By Sarah Turner, MarketWatch
MADRID (MarketWatch) — Crude-oil futures fell in electronic trading Monday, as a stronger dollar crimped demand for the commodity and global stock markets came under pressure on sluggish China data and European political worries.
Extending losses from Asia, oil for June delivery CLM2 -0.75% dropped 85 cents to $103.03 a barrel in electronic trading.
Crude for delivery in May rose 78 cents, or 0.8%, to $103.05 a barrel on the New York Mercantile Exchange before expiring on Friday.
Monday’s weakness for oil came as the ICE dollar index DXY +0.38% traded at 79.436, gaining from 79.140 in late North American trading on Friday.
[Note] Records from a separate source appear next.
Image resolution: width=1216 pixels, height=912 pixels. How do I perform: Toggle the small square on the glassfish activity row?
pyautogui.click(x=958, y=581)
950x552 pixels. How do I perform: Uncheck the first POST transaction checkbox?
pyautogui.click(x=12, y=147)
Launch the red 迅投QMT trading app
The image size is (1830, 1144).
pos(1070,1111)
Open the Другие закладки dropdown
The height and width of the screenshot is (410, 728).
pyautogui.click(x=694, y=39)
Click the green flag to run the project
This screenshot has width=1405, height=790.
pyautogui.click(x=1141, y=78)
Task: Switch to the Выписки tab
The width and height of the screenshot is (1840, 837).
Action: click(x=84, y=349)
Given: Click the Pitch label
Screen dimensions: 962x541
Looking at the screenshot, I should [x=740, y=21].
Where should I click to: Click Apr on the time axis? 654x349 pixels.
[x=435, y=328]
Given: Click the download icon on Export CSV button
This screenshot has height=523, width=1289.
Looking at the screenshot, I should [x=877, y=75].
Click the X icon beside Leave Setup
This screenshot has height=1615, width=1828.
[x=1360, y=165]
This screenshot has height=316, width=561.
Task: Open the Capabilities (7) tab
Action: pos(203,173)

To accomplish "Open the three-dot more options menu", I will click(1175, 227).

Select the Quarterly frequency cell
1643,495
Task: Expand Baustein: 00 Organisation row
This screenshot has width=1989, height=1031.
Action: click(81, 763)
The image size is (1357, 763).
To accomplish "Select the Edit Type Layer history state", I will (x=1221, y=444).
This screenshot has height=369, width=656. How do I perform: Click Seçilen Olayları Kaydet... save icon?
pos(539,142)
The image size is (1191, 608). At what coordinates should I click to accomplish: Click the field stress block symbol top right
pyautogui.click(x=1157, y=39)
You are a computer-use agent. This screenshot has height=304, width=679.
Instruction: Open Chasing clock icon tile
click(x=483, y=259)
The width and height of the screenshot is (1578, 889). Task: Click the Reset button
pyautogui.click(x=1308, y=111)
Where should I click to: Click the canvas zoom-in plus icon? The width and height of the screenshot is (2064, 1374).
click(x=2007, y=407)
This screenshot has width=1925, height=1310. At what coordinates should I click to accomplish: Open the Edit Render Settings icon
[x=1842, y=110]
The dollar rose after news late Sunday that the Socialist challenger for the French presidency, François Hollande, would lead incumbent Nicolas Sarkozy into the second round.
Hollande has vowed that if he wins, he would reopen Europe’s recently negotiated fiscal compact, which aims to bring tougher budget rules across the currency bloc. Read more on currencies.
There was also negative news out of the Netherlands where an early general election is expected after budget talks aimed at resolving fiscal issues and keeping the country’s triple-A credit rating, broke down.
Meanwhile a “flash” reading of the HSBC Chinese manufacturing PMI gauge out Monday showed that the index rose to 49.1 in April, from a final reading of 48.3 in March, but remained below the 50 mark signaling contraction. Read more on China PMI.
Around the rest of the energy complex, May natural gas NGK12 +0.21% rose 1 cent to $1.94 per million British thermal units, May gasoline RBK2 -0.41% traded down 2 cents at $3.12 a gallon while May heating-oil HOK2 -0.60% fell 1 cent to $3.13 per gallon.